There’s been a discussion of Microsoft keys on our state bar member’s only discussion board, the OBA-NET, led by Oklahoma City attorney John Brewer and Tulsa attorney Ken Bodenhamer. When you install Microsoft products, you must have the key, which is printed on a label on the sleeve the CD comes in or on the CD. With pre-installed software it is easy to overlook the importance of keeping that disk and key safe and handy. But you will need it should you have to reinstall the software.

My first thought is that you need a special colorful CD storage box that says Original CD’s on the outside for all of your original CD’s and sleeves. The CD that comes with each new application, printer or camera goes right into that storage box along with the Microsoft CD’s in their sleeve. In a situation with several computers, you should either have such a storage box for each computer or note the particular computer on each CD or sleeve. The vigilant would photocopy or write down each key and store that information offsite.

There are utilities that can help you if you have lost your key and need to reinstall the software. One is a freeware program named ProduKey v.1.05.  "ProduKey is a small utility that displays the ProductID and the CD-Key of MS-Office, Windows, Exchange Server, and SQL Server installed on your computer.
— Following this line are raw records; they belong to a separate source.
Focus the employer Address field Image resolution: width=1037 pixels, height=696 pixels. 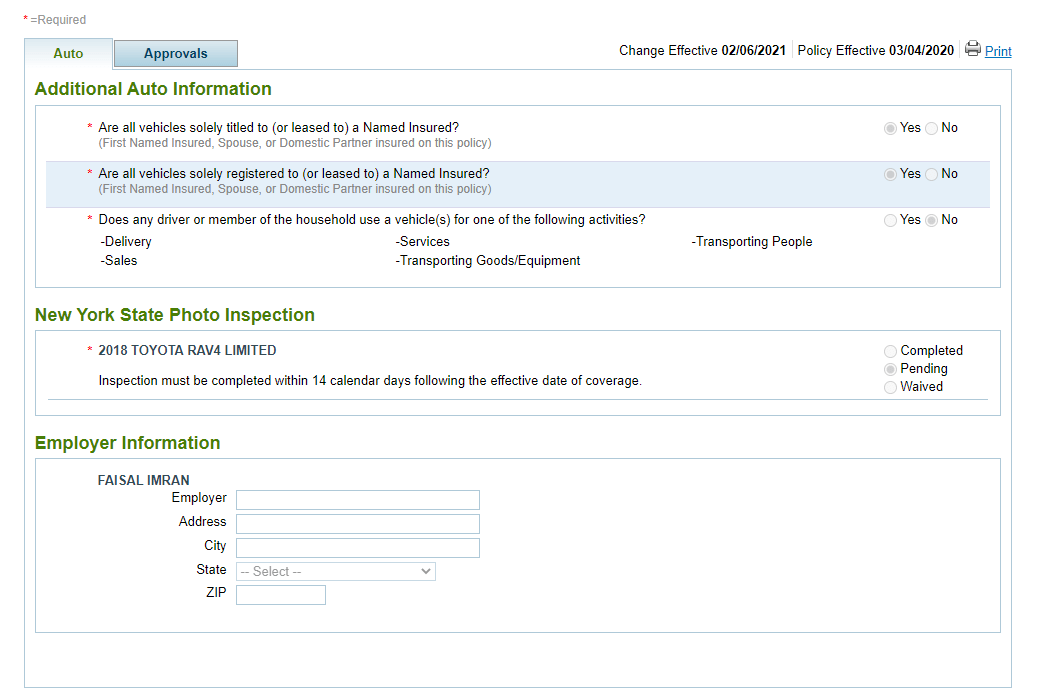[357, 524]
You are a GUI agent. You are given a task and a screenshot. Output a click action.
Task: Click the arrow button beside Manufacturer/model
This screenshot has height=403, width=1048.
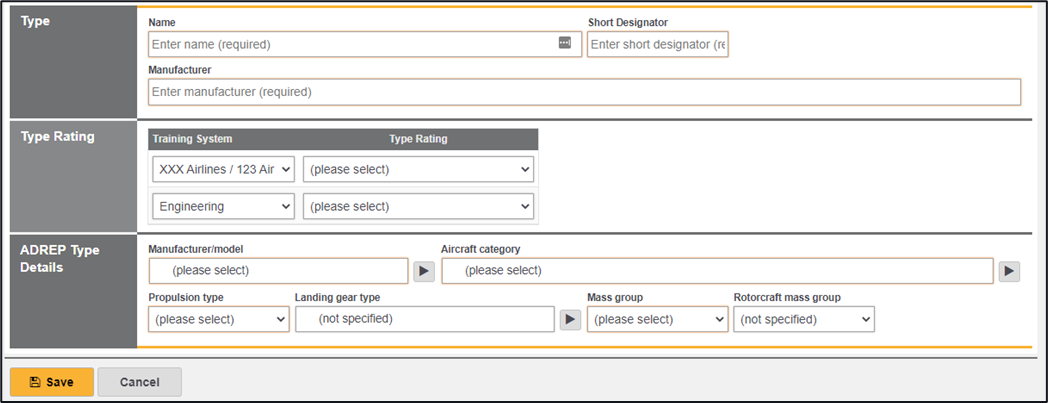coord(424,271)
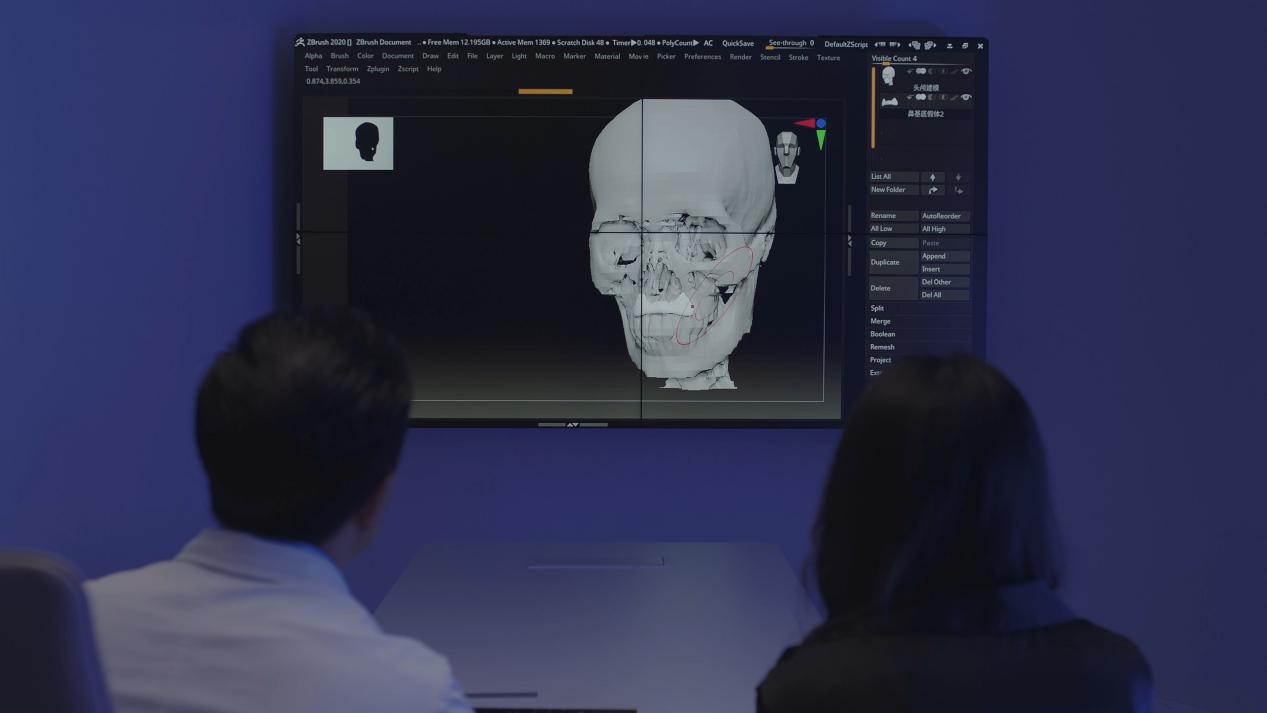Toggle visibility eye of the second subtool

click(966, 97)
You can view this information for your current running operating system, or for another operating system/computer – by using command-line options. This utility can be useful if you lost the product key of your Windows/Office, and you want to reinstall it on your computer."

Another freeware product is Magic Jelly Bean Keyfinder. "The Magical Jelly Bean Keyfinder is a freeware utility that retrieves your Product Key (cd key) used to install windows from your registry. It has the options to copy the key to clipboard, save it to a text file, or print it for safekeeping." Testing revealed that MJBK beta 1.5 would find some keys that 1.41 would not.
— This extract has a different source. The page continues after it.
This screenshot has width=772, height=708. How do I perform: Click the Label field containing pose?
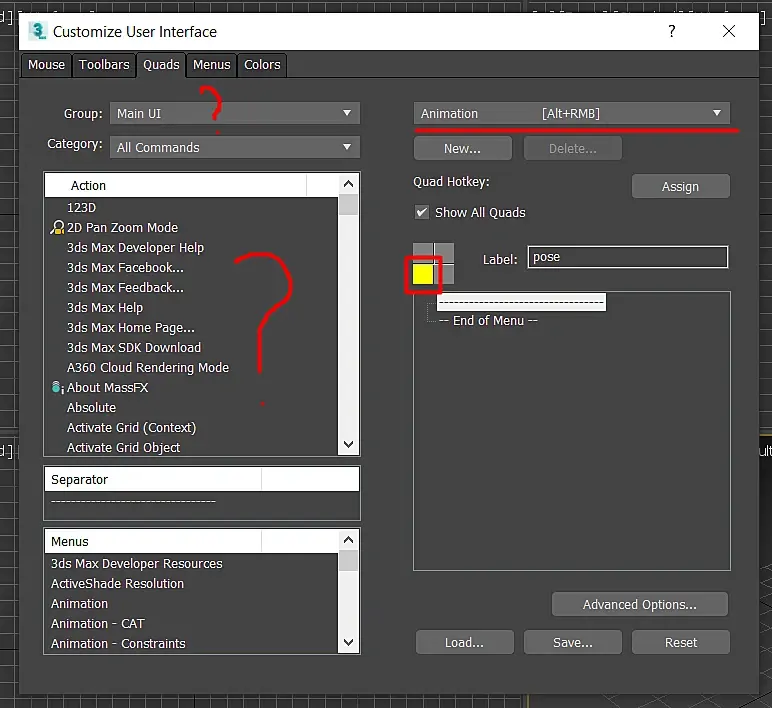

The interesting point from the discussion is that these two now keep these utilites on every USB thumb drive they own, in Ken’s words, "just to keep it handy before I start messing with a computer."

There’s another product, that does all of this and much more: Belarc Advisor. It generates a report of MS keys, computer serial numbers, type of circuit board, memory installed (and open slots), all installed software licenses and versions, Microsoft updates installed and security benchmark score. It is only free for personal use and there are other products from the company for commerical use.

Now hopefully you will not lose these keys!